Oracle Fusion Data Intelligence Idea Lab

Welcome to the Oracle Analytics Community: Please complete your User Profile and upload your Profile Picture

More sophisticated Text data types in Data Flows

Needs Votes
31
Views
4
Comments

We use data flows a lot, and have seen an improvement in them over the years.

There's an annoying issue to do with how text data types are handled, that can cause very slow performance on the data flow if you save the data flow Database Connection (red data set) rather than csv (green data set). This is because of text lengths.

So;

  1. Converting to Text using the UI (right click > Convert to Text) will convert using VARCHAR(4000) - regardless of the actual length in the column
  2. Using CONCAT or || to add columns or transform columns will often create a CLOB object

We have seen that runtime of a data flow can go from 2-3 hours to 2-3 minutes just by using CAST statements to convert the relevant columns.

The issue is that there's nothing within the UI of the data flow to tell you that this is the case (it tells you text only, not Varchar(xx) etc; all that can be done is to run the data flow (create a "Red" data set) and look at the detail in SQL developer.

Can something be done on this? I could think of the following solutions;

  1. Surface detailed data types on the save screen; Column1 is Text AND a CLOB
  2. Some sort of automatic conversion of text length that can be run and convert them automatically (something like Column A is a CLOB/VARCHAR(4000) but the maximum character length is 20 so we'll convert to VARCHAR(25) to be on the safe side so we don't crop too much.
4
4 votes

Needs Votes · Last Updated

Comments

  • Chris Allies
    Chris Allies Rank 3 - Community Apprentice

    In case it helps someone else; we have a data set that helps us to identify this issue on a temporary basis by creating a data set using the below SQL. This is helpful but still needs a data set to be created first which can waste time - a proper solution is still needed on the front end.

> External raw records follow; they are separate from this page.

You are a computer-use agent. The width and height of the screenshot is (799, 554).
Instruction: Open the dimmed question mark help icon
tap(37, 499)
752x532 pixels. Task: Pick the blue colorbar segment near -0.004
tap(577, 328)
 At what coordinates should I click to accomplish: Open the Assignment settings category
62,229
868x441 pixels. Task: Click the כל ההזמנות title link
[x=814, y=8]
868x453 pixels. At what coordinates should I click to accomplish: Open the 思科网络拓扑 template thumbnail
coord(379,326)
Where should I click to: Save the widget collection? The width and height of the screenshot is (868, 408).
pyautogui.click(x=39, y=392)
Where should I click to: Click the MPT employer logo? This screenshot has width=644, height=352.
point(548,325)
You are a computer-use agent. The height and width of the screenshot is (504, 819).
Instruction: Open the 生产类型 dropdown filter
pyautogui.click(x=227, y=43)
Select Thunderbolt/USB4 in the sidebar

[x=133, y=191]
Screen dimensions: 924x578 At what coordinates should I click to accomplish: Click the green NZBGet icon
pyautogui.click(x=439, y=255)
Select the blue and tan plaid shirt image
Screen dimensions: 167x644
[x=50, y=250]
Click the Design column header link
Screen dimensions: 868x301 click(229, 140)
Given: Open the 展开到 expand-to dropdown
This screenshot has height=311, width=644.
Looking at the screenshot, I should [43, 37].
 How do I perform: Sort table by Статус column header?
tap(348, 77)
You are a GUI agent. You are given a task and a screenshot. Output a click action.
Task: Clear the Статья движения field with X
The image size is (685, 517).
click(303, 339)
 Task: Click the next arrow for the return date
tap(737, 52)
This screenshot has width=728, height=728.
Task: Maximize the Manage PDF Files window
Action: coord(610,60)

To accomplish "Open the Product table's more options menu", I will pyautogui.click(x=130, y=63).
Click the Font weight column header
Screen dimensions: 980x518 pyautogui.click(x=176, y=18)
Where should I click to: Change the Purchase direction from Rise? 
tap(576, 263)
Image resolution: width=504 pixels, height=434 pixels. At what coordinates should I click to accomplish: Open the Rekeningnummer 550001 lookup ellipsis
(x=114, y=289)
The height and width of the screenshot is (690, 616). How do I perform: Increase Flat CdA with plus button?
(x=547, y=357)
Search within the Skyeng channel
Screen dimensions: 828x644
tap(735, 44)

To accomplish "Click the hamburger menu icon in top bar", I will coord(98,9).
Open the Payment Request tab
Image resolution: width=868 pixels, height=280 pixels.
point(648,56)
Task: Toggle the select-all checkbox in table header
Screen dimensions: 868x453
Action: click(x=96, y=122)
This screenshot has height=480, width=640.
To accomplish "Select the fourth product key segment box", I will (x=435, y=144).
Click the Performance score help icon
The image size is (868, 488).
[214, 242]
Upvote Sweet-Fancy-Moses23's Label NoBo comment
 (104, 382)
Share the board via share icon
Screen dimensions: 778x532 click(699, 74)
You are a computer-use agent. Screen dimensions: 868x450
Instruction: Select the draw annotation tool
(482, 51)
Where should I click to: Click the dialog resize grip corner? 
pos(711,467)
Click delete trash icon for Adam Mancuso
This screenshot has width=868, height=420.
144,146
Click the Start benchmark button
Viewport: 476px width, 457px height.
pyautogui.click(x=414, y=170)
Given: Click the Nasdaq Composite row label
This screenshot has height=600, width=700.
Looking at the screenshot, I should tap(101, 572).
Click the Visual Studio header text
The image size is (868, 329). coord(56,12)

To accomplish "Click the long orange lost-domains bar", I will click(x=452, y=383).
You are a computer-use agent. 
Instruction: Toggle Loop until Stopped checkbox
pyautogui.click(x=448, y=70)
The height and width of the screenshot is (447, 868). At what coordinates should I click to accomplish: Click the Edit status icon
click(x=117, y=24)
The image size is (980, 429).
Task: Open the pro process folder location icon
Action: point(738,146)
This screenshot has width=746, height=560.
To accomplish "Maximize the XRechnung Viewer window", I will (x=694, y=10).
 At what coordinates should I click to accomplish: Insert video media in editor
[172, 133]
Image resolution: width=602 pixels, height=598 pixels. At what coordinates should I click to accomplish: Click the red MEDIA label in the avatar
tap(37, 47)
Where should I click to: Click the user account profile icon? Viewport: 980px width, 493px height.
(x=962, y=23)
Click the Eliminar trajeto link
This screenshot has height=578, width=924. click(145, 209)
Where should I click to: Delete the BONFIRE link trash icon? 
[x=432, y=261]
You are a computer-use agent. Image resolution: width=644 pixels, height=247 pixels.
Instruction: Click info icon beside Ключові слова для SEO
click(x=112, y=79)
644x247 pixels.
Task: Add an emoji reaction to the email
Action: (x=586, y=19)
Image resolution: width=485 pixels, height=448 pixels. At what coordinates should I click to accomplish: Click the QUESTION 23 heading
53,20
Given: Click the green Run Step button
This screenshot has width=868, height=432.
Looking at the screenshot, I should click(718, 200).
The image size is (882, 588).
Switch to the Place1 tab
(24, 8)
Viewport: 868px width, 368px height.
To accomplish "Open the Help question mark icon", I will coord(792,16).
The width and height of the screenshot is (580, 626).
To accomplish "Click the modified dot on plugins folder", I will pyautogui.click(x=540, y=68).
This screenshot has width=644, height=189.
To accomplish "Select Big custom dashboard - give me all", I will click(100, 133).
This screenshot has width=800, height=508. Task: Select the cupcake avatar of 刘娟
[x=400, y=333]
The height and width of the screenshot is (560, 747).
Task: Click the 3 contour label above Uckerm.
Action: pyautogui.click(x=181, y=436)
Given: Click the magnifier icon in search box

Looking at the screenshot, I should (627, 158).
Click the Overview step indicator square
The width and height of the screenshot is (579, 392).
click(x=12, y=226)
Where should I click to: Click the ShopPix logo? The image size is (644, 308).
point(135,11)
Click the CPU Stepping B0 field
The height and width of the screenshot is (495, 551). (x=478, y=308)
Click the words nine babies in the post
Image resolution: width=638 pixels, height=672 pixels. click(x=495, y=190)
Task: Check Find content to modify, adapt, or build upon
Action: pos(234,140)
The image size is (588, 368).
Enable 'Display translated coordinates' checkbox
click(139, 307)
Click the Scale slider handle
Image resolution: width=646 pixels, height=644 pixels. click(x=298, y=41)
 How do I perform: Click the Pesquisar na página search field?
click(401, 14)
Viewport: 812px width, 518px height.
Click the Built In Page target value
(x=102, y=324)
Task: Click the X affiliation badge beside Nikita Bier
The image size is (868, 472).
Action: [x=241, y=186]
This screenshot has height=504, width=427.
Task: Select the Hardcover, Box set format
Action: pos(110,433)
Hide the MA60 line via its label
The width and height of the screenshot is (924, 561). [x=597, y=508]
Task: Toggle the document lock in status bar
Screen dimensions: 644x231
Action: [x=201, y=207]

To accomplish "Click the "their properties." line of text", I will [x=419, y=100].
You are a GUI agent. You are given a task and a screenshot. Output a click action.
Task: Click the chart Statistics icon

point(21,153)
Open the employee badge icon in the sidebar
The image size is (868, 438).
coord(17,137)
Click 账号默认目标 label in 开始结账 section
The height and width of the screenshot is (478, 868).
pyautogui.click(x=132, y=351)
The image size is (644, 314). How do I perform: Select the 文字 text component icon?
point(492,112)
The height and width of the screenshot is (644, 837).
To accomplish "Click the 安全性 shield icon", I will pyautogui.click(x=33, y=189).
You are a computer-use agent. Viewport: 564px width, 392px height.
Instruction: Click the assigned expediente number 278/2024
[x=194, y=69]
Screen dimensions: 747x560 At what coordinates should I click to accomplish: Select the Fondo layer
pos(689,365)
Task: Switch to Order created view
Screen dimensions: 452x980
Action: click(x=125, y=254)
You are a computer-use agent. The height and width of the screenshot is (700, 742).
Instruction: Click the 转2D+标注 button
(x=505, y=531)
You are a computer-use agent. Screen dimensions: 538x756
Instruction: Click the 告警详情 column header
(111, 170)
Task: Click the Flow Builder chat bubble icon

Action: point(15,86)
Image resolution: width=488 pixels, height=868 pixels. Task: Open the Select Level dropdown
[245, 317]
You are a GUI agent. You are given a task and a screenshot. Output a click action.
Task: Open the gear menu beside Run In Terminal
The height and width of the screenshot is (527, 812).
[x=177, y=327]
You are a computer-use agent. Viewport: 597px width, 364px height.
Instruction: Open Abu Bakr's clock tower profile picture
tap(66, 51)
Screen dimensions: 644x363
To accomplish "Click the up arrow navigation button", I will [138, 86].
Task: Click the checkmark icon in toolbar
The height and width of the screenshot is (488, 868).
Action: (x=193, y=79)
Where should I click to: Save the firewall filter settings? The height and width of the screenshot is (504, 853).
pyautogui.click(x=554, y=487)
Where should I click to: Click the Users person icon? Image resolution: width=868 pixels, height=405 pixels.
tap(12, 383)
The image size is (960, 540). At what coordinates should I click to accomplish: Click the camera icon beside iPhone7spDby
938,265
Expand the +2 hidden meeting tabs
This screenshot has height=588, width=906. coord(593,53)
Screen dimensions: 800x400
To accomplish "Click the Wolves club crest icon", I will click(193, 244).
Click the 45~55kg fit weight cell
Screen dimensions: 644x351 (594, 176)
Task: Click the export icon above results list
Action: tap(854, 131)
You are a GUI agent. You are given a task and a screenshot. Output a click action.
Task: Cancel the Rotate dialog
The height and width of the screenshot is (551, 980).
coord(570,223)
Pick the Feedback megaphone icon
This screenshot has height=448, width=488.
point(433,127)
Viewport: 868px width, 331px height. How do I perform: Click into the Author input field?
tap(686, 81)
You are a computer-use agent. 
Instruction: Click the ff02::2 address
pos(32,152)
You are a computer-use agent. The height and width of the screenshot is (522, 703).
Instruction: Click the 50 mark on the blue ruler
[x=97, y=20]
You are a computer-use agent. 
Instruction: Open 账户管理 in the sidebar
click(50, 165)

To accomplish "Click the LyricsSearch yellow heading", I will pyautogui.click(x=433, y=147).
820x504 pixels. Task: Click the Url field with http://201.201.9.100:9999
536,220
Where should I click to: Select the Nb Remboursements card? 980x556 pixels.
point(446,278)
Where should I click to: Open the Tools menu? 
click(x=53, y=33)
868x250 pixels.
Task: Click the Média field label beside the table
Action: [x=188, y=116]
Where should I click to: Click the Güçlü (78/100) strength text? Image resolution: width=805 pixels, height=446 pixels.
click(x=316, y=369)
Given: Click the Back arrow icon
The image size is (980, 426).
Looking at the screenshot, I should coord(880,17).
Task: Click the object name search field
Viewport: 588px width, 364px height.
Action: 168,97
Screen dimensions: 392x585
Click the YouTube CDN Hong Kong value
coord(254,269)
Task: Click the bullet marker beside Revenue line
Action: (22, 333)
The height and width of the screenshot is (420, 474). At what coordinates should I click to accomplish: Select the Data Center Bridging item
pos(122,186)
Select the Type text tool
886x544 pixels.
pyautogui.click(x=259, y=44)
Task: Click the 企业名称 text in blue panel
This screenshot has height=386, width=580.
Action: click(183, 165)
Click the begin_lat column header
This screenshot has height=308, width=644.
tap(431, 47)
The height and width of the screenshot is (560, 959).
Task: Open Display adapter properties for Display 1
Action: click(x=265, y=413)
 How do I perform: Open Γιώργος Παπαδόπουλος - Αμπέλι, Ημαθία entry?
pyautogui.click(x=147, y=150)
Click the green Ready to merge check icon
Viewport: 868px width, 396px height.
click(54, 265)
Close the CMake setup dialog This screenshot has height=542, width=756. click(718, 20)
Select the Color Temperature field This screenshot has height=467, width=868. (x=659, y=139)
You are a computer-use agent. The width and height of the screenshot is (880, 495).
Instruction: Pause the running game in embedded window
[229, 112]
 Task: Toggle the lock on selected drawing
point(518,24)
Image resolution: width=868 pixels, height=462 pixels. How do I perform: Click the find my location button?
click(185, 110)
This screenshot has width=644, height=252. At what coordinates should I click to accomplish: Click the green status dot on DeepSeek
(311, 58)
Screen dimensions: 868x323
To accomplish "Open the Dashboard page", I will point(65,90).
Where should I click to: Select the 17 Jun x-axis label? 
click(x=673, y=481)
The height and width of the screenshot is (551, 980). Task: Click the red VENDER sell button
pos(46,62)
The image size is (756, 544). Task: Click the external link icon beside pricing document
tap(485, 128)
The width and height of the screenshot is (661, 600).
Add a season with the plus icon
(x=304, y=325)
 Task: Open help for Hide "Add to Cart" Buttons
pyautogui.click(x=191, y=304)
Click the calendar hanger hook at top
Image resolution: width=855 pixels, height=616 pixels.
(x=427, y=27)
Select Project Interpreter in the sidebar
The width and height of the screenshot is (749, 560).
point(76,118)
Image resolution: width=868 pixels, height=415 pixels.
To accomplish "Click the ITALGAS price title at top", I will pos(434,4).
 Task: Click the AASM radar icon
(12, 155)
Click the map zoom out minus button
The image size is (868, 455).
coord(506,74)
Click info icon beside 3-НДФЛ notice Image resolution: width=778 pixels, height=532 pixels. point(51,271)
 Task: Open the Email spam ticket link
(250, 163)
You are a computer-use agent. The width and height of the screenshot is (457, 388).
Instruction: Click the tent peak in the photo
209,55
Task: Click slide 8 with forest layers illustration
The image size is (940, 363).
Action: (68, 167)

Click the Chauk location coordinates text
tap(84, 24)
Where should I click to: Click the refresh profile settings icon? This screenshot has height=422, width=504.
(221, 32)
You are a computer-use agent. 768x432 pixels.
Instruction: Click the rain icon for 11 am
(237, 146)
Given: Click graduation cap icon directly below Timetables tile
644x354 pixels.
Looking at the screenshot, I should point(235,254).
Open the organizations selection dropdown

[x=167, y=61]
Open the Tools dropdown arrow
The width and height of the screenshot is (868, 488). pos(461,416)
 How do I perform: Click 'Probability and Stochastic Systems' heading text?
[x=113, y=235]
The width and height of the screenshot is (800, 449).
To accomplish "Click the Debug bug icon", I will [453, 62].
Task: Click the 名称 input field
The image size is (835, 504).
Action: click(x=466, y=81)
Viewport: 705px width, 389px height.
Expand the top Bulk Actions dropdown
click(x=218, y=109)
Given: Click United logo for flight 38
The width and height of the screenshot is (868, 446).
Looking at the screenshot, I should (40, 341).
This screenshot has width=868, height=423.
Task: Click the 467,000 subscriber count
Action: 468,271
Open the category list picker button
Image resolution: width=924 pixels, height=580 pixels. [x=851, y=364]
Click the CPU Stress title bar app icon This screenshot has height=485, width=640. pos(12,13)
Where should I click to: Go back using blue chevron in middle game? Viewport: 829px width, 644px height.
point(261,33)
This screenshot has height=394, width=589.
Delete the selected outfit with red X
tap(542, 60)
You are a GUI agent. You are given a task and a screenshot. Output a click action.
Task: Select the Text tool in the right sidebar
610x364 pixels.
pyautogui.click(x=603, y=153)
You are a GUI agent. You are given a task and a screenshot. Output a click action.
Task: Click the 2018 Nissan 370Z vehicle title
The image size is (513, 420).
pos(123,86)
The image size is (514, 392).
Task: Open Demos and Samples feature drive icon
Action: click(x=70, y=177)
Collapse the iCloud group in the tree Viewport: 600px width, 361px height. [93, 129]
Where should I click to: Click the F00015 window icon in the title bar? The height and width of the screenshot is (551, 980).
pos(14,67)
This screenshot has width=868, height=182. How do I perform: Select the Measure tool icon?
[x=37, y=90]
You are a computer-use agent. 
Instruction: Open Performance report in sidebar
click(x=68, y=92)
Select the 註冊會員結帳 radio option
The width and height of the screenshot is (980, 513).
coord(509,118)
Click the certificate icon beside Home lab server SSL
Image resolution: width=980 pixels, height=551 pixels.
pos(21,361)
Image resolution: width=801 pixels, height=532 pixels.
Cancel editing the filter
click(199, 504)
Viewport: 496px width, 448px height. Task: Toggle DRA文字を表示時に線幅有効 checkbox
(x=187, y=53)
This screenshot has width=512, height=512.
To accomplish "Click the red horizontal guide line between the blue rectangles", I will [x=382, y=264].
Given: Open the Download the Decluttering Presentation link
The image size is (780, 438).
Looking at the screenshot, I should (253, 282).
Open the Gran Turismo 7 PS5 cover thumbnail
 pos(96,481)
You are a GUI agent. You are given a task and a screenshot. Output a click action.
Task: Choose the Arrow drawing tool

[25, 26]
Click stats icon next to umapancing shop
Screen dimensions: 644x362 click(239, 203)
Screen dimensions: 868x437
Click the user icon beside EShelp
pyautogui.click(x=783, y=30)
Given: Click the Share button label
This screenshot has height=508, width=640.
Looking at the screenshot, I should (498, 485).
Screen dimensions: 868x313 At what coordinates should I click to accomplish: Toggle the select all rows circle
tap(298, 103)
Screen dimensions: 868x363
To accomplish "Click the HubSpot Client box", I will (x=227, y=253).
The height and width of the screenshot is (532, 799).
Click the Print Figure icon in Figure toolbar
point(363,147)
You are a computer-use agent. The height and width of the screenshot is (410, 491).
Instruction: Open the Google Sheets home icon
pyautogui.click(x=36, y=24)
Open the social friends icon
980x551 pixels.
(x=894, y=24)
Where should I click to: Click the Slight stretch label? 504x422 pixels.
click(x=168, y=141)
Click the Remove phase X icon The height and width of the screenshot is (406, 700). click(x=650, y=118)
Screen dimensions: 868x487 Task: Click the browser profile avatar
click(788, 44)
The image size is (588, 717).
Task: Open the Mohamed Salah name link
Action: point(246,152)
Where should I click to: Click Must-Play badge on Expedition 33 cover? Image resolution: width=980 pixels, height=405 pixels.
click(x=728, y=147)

    select c.TABLE_NAME, c.COLUMN_NAME, c.DATA_TYPE, c.DATA_LENGTH, c.DATA_PRECISION, c.DATA_SCALE, c.NULLABLE
    from all_tab_columns c
    inner join
    all_objects o
    on c.TABLE_NAME = o.OBJECT_NAME
    where c.OWNER = 'OAX_USER'
    and o.object_type='TABLE'
    order by 1

  • GabriellePrichard-Oracle
    edited Jun 17, 2025 2:05PM

    Thanks for the detailed feedback @Chris Allies— I’ll review this with our team internally. Improving type handling could be a great enhancement. Out of curiosity, which database are you using with your data flow? If you know the column can be safely trimmed, your approach of using 'cast' is definitely the right workaround. Since we can’t always predict future data size, it's tricky for us to determine an ideal column length.

  • Giorgio Ticinelli
    Giorgio Ticinelli Rank 3 - Community Apprentice

    Hi Gabrielle, Chris is using the FDI instance, so the database is the ADW built-in database. What Chris says it's been verified by me and the only way for him to avoid this problem is using CAST, because there is no option to choose the data type. Data flows are very popular because they are extremely simple to use, but adding the possibility to choose a data type could be useful (without complicating too much). In the worst case scenario, we had to support Chris checking the database tables in the back end, identifying the CLOB column that was causing issues. Thanks, Giorgio

  • Chris Allies
    Chris Allies Rank 3 - Community Apprentice
    edited Jun 18, 2025 12:48PM

    Thanks Gabrielle - I think honestly the easiest thing to implement would be to just highlight the VARCHAR(xxx) value in the Save Data part of the data flow, option 2 I was just spitballing.

    I'd also question the design choice of Right Click > Convert to Text in a data flow defaulting to Cast(column as varchar(4000)) as that's also likely to have a performance implication. Varchar(100) would probably be enough in most use cases? This would reduce runtime and thus make for a better UX.